Being told how dangerous flu is does little to change this, studies find. The brain’s risk assessment approach simply overwhelms rational calculation — a source of endless consternation to health officials trying to raise flu vaccination rates.
“We’re conditioned by our experiences,” Dr. Slovic said. “But experience can mislead us to be too comfortable with things.”
Biases, Shortcuts and Gut Instincts
The coronavirus also taps into other psychological shortcuts for assessing risk.
One involves novelty: We are conditioned to focus heavily on new threats, looking for any cause for alarm. This can lead us to obsess over the scariest reports and worst-case scenarios, making the danger seem bigger still.
Maybe the most powerful shortcut of all is emotion.
Assessing the danger posed by the coronavirus is extraordinarily difficult; even scientists are unsure. But our brains act as if they have an easier way: They translate gut emotional reactions into what we believe are reasoned conclusions, even if hard data tells us otherwise.
“The world in our heads is not a precise replica of reality,” Daniel Kahneman, a Nobel Prize-winning economist, wrote in a 2011 book. “Our expectations about the frequency of events are distorted by the prevalence and emotional intensity of the messages to which we are exposed.”

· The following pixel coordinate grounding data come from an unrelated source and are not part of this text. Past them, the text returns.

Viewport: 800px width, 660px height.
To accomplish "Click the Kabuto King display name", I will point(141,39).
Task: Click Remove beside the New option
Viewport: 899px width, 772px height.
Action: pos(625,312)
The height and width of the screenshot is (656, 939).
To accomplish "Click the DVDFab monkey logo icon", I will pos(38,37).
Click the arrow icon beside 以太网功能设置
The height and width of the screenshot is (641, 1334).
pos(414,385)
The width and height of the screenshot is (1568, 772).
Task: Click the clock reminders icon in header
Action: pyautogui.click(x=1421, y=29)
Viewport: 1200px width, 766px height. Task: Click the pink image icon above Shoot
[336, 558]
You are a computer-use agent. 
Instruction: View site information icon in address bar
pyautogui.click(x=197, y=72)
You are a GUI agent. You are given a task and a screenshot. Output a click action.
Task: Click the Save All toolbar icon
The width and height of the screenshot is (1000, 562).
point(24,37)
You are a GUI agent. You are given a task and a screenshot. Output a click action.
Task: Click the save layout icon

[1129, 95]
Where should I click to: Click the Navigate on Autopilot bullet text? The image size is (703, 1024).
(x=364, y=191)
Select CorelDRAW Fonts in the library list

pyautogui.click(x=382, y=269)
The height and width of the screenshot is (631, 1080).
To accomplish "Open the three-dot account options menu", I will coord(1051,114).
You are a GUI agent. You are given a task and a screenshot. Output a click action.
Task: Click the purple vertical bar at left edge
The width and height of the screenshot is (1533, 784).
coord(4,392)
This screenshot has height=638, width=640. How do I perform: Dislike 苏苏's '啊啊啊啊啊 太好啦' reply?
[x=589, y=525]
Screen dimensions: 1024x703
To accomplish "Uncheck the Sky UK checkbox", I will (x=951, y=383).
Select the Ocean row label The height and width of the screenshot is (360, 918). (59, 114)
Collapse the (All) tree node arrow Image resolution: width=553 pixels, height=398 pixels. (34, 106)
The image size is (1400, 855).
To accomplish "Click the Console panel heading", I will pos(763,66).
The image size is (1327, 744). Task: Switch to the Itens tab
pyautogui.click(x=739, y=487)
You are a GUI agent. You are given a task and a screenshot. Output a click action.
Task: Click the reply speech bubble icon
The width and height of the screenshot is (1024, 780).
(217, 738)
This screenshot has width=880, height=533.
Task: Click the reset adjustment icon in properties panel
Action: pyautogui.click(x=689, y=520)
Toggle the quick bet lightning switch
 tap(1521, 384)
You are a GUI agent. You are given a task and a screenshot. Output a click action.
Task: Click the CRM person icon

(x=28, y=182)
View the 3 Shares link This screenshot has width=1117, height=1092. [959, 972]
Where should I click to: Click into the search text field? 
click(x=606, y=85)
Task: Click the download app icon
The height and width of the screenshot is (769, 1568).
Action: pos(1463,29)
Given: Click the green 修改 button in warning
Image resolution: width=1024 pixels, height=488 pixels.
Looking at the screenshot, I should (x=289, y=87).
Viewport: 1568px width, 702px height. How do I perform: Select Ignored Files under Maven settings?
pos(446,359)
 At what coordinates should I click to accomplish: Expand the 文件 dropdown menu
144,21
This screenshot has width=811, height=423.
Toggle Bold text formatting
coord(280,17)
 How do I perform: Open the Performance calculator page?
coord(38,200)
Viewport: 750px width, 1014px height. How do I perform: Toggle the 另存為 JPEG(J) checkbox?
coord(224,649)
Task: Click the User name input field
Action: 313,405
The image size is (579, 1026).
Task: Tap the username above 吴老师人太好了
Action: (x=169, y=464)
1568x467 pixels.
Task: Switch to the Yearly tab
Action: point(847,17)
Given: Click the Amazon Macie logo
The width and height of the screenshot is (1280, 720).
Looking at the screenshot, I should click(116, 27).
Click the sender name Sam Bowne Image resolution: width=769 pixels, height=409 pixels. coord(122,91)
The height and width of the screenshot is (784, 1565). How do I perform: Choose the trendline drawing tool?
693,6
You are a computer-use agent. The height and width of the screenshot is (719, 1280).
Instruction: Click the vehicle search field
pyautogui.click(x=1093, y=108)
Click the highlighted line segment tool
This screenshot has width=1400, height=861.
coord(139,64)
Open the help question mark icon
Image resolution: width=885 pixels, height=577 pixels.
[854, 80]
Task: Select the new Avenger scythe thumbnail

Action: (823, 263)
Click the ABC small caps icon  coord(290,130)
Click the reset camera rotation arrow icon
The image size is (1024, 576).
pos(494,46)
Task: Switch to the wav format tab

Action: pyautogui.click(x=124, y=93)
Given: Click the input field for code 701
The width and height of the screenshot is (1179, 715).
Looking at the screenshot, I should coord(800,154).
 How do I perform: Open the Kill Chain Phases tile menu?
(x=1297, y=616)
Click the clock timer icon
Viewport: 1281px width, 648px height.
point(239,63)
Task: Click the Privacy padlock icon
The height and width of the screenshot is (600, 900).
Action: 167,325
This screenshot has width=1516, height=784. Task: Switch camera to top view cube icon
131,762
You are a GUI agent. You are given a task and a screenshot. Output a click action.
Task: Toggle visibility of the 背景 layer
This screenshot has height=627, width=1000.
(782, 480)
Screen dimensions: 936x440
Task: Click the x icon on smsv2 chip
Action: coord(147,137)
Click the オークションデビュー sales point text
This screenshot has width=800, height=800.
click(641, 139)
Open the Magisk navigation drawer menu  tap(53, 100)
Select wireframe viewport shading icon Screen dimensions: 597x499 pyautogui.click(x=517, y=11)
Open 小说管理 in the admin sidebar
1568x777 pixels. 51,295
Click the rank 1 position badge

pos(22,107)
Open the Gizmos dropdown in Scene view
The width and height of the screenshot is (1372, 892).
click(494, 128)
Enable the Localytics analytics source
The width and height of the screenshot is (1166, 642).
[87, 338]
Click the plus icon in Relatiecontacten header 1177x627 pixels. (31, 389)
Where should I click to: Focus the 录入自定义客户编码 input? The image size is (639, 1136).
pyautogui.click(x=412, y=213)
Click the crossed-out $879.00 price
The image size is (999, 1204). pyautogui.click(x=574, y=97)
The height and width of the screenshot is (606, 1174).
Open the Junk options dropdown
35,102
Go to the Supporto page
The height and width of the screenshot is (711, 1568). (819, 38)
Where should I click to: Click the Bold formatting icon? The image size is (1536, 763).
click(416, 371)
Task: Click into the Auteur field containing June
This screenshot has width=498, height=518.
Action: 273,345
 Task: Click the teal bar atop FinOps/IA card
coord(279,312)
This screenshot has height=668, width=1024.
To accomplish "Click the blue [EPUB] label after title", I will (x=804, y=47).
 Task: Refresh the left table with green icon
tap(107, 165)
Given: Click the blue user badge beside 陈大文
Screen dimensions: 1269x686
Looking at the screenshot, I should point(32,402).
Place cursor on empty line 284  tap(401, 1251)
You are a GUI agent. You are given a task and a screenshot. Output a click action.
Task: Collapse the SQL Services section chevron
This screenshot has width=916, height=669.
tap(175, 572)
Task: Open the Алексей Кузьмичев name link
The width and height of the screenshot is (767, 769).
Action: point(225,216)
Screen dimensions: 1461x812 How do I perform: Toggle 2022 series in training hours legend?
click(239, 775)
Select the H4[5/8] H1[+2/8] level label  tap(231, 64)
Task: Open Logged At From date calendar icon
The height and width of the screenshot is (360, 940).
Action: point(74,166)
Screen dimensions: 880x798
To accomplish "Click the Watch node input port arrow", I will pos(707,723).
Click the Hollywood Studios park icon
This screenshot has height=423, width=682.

In extreme cases, this can lead to a “crowding-out effect,” Dr. Bostrom said, as our emotional impulses overwhelm our cognitive faculties. The coronavirus hits a number of those triggers, often quite hard.
One is dread.
If a risk seems especially painful or disturbing, people tend to raise their estimate of how likely it is to happen to them. Reports on the coronavirus often feature upsetting imagery: unhygienic food markets, city-scale lockdowns and overcrowded hospitals.
Another trigger is a threat that is not fully understood. The less known it is, the more people may fear it, and overestimate its threat.
Threats that feel out of control, like a runaway disease outbreak, prompt a similar response, leading people to seek ways to reimpose control, for instance by hoarding supplies.
Risks that we take on voluntarily, or that at least feel voluntary, are often seen as less dangerous than they really are. One study found that people will raise their threshold for the amount of danger they are willing to take on by a factor of one thousand if they see the risk as voluntary.
If that number sounds high, consider that driving, a danger most take on voluntarily, kills over 40,000 Americans every year. But terrorism, a threat imposed on us, kills fewer than 100.
There are countless rational reasons that terrorism provokes a sharper response than traffic deaths. The same goes for a fast-spreading and little-understood outbreak versus the familiar flu.
And that is exactly the point, psychologists say.
“All of these things play on our feelings,” Dr. Slovic said. “And that’s the representation of threat for us. Not the statistics of risk, but the feelings of risk.”
All those emotions can have real consequences.
Consider the response to the partial meltdown of the nuclear plant at Three Mile Island, in Pennsylvania, in 1979. Though the incident caused no deaths, it led to public demand to turn from nuclear power to fossil fuels whose impact on air quality, alone, is thought to cause thousands of premature deaths every year.
That calculus confounded old-school economists, who saw it as irrational. One leading nuclear power expert called it “insane.”
But it also helped give rise to new psychological models for how people measure risk.
“Our feelings don’t do arithmetic very well,” Dr. Slovic said.
That can be especially true when judging low-probability, high-risk threats like nuclear war, terrorism — or dying from the coronavirus or the flu.
Our minds tend to either “round down” the probability to “basically zero” and we underreact, Dr. Slovic said. Or we focus on the worst-case outcome, he said, which “gives us a strong feeling, so we overreact.”